» **EXERCISE**
Pull from the listing below the stretch from the line containing "The image size is (510, 1024)." through the line containing "at that location.", copying each line unchanged but leaving out the pictures.

» **SOURCE DATA**
########################################
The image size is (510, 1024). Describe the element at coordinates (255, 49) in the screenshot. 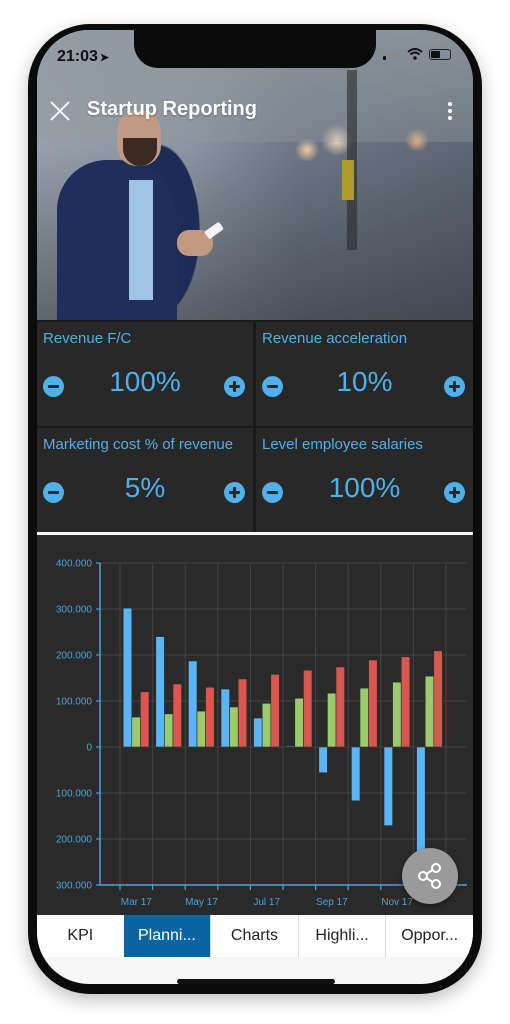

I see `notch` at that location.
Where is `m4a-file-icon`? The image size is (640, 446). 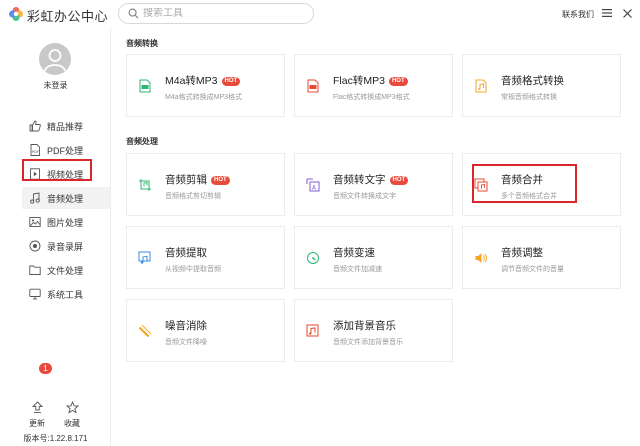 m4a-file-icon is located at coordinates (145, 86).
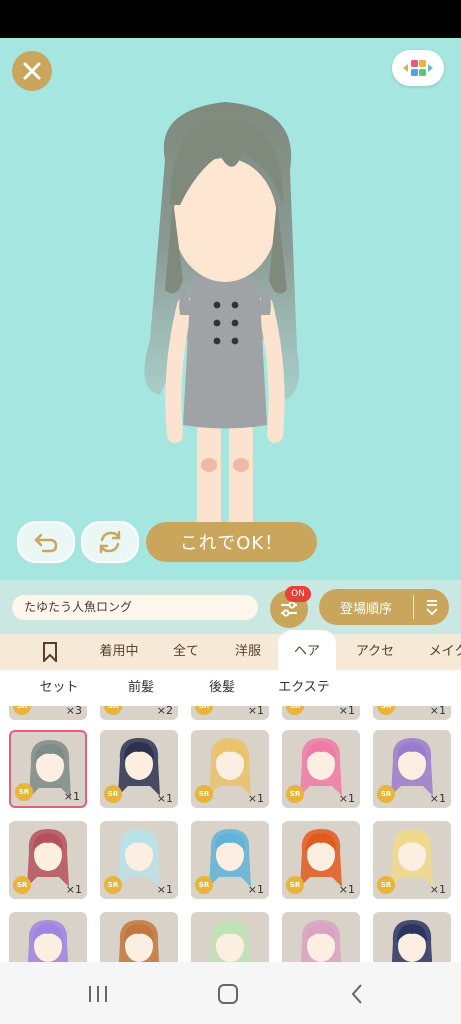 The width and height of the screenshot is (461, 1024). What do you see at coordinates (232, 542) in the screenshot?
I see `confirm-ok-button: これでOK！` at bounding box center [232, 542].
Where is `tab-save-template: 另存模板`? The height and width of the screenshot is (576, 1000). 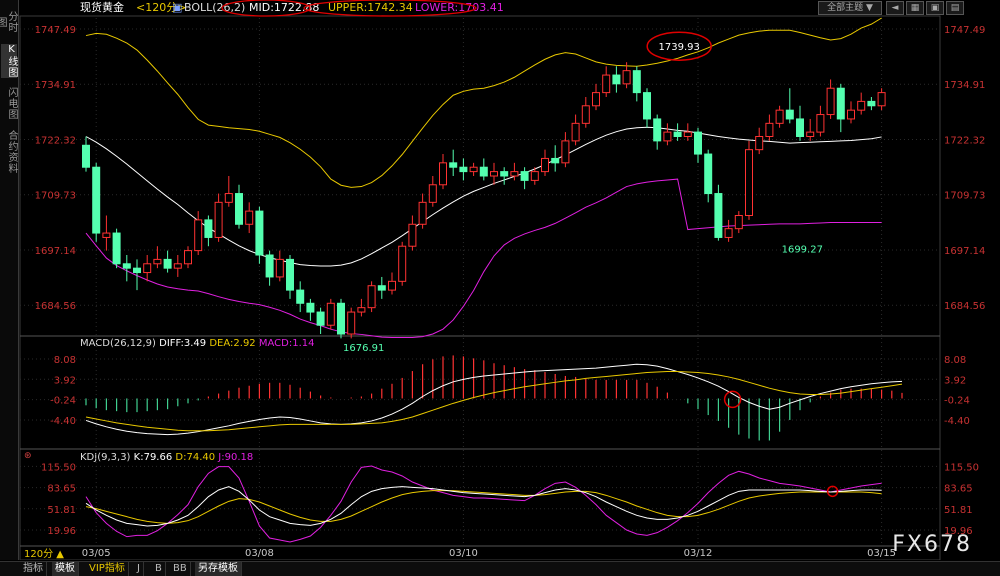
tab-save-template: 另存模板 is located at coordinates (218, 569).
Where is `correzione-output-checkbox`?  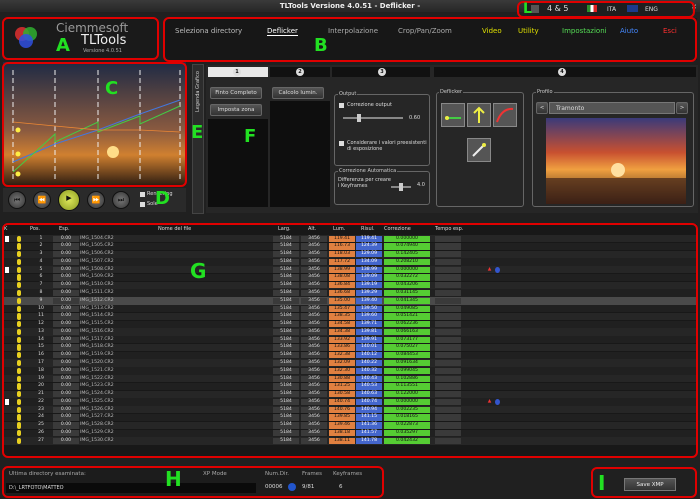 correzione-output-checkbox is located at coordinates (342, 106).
########################################
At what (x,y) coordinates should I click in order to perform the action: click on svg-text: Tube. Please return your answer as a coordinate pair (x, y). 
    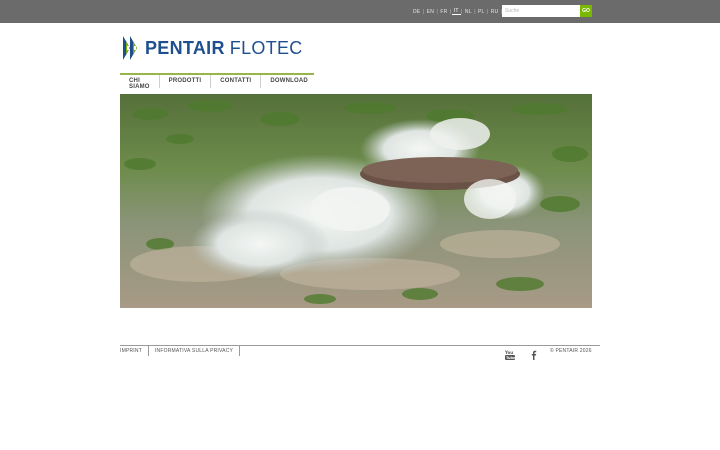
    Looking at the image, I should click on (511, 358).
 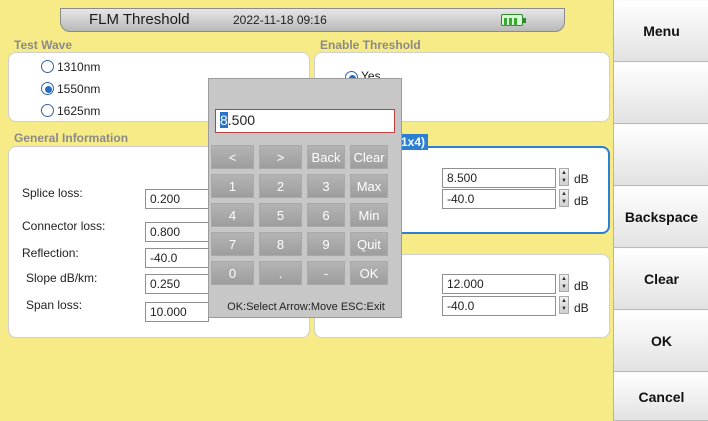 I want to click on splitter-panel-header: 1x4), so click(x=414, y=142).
########################################
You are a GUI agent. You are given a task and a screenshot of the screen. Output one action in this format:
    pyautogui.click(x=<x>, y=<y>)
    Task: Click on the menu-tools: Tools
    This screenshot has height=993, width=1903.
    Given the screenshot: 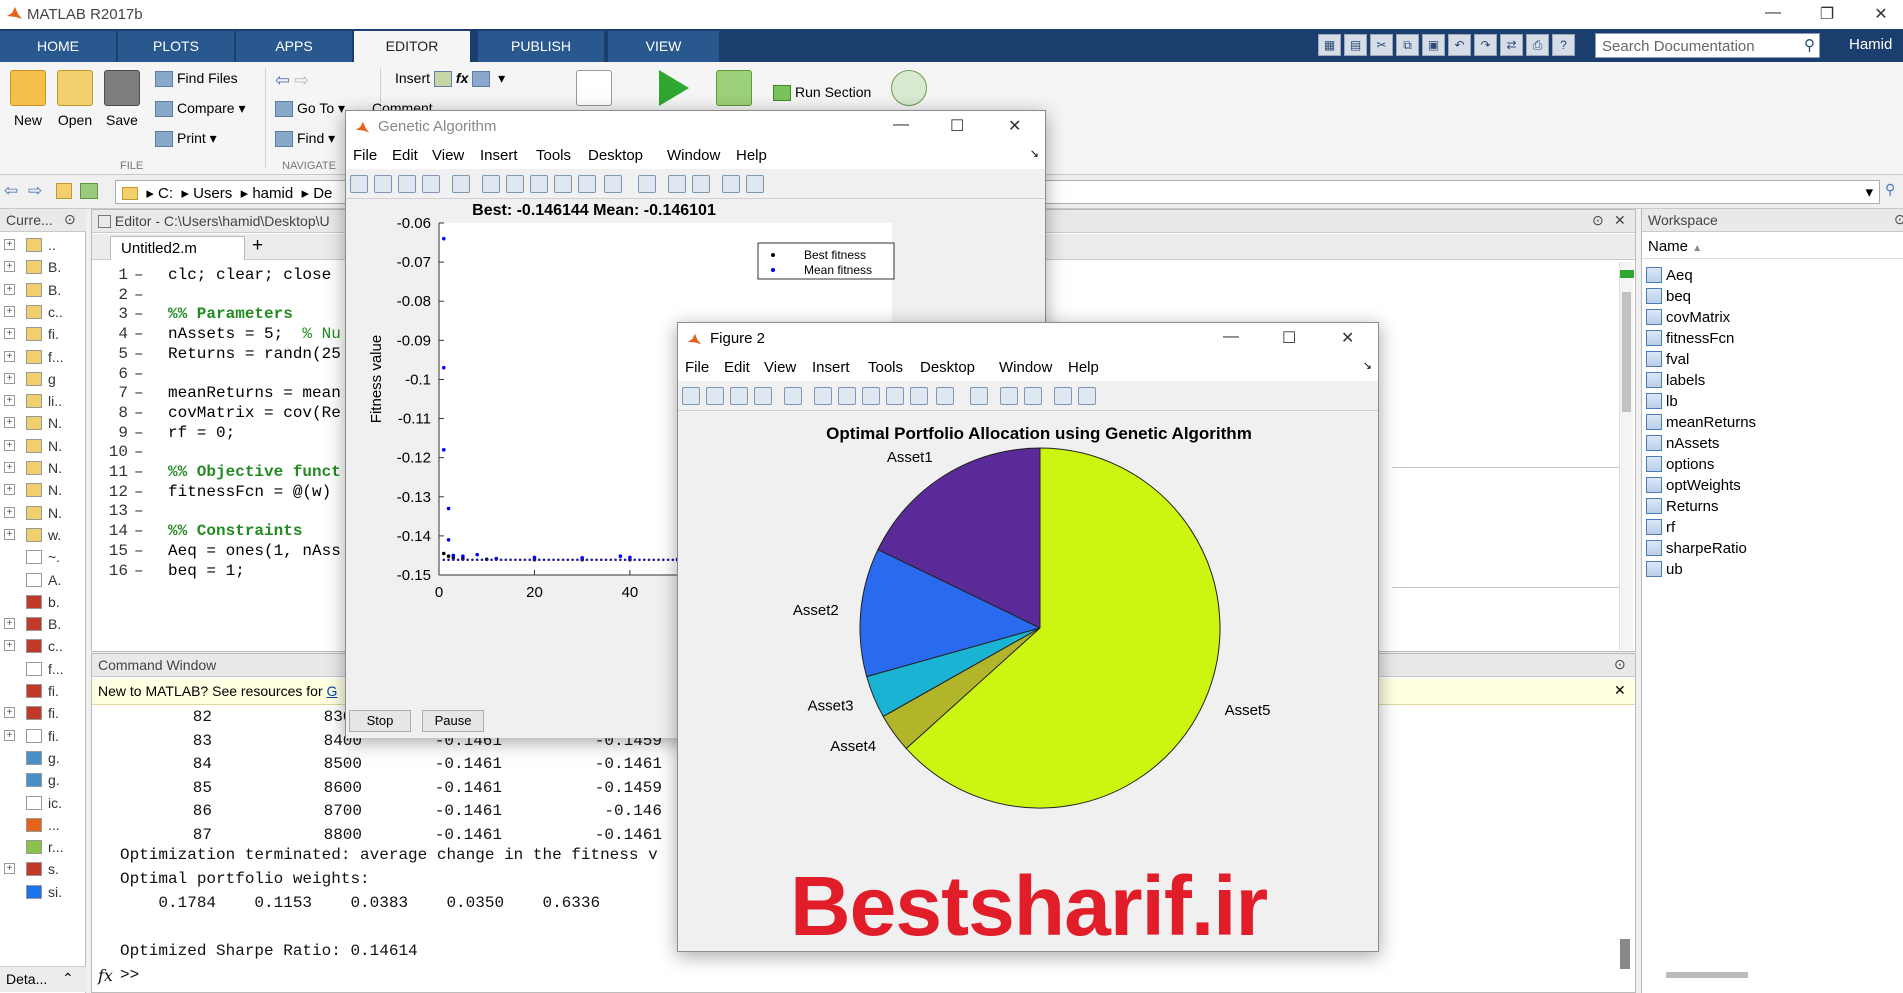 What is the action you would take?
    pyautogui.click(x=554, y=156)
########################################
» **WRITTEN ANSWER**
The image size is (510, 1024). Describe the element at coordinates (255, 49) in the screenshot. 

I see `notch` at that location.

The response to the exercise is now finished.